Recognizing service and sacrifice

U.S. Navy veteran and SCCTC Dean of Students William Squier in his Naval days with son, Robert. Squier served on submarines with deployments lasting nearly three months. His son, Robert, in a recent photo at left with his family, is now an instructor at West Point. PHOTOS COURTESY WILL SQUIER

Robert L. Squier was a member of the Army Air Corps during World War II. PHOTO COURTESY WILL SQUIER

Students and faculty at the Elk Lake School District recognized the sacrifices of veterans Friday as speakers explained what it means to them to be veterans.
Janice Gavern, the historian of American Legion Post 154 in Elk Lake, took her young audience back to the dark days of September 2001 when terrorists hijacked four planes and used them as missiles to attack buildings in New York City and the Pentagon.
“Some very bad men had stolen four airplanes. They had already attacked the Twin Towers of the World Trade Center and the Pentagon with three of them. The fourth plane was going to attack the White House,” Gavern told her audience of kindergarteners through third graders.
Gavern told students about two Air Force pilots, then Lt. Col. Marc H. Sassville, who is now a two-star general, and then First Lieutenant Major Heather Penny, now a Major, who took off in their jets on Sept. 11, 2001, to try and stop one of the planes from reaching the White House. One big problem: Neither plane had any ammunition or missiles on them.
“They intended to crash their planes into the stolen plane to keep it from being used as a bomb. When they took off they didn’t expect to survive their mission,” Gavern said.
But the plane they were looking for, known as United 93, had already crashed in a field outside of Shanksville, Somerset County,
The fact that the two pilots took off never expecting to touch down again didn’t surprise Gavern at all.
“I wasn’t surprised at all. They had taken the same oath that I had,” she said.
“That is what being a veteran means to me,” she said.
While Gavern spoke of jet fighters soaring high through the skies, the morning’s guest speaker, U.S. Navy veteran William Squier, talked about submarines cruising deep below, silently making their way, undetected.
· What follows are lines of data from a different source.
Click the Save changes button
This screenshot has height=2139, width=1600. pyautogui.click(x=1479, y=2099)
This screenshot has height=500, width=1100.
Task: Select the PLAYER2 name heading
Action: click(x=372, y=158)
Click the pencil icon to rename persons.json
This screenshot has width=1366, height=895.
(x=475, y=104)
Squier is also the dean of students at the Susquehanna County Career and Technology Center.
Squier explained the sacrifices submariners, those in “The Silent Service,” make living, bunking and working for months in cramped spaces right smack up against nuclear warheads.
“You didn’t come up for almost three months. The sun looked pretty good. It didn’t matter if it was raining,” he said.
Squier served from 1983 to 1992, primarily as a nuclear reactor operator, Petty Officer Second Class, aboard the U.S.S. Lafayette based in Holy Lock, Scotland, in the North Atlantic, lending a poignant meaning to the term “Cold War.”
Squier is the son of a World War II Army Air Corps veteran and the father of a U.S. Army soldier, Robert, who is now an instructor at West Point.
Soviet fast attack submarines were frequently in hot pursuit of the U.S.S. Lafayette in what Squier called a “cat and mouse” game. The longest he spent underwater was 84 days, but he usually surfaced after 75.
While Squier arrived home safely, those deployments were not without cost. Squier left his three month old son to go to sea and his first daughter was born while he was at sea. Squier recounted Thanksgivings and Christmases spent at sea.
“The best part of the patrols is coming home,” he said.
Squier encouraged students to stop and ask veterans about their service, what they did and where they did it.
“It’s an awesome thing to have served in the military in any capacity,” Squier said.
Elk Lake’s observance of Veterans Day also featured other speakers from other branches of the service who served as Corpsmen, the Navy’s medics, and helicopter mechanics and other military occupations.
Veteran’s Day, formerly known as Armistice Day, celebrates those who served in the Armed Forces. It is celebrated on the 11th day of the 11th month as it was in the 11th hour of that day that World War I ended in 1918.
Mitchell Delano of the National Junior Honor Society said his group donated flags to each classroom as its act of community service for the 2017-2018 school year.
Prize winning essays on what Veterans Day means to them were read by Elk Lake students Chloe Sherman, who won first place, Delaney Shingler, second place, and Dylan Sharer, third place.
“They have to stay away from their families for a long time not knowing when they’re going to see them. It takes someone very brave to do that,” Sherman said in her essay.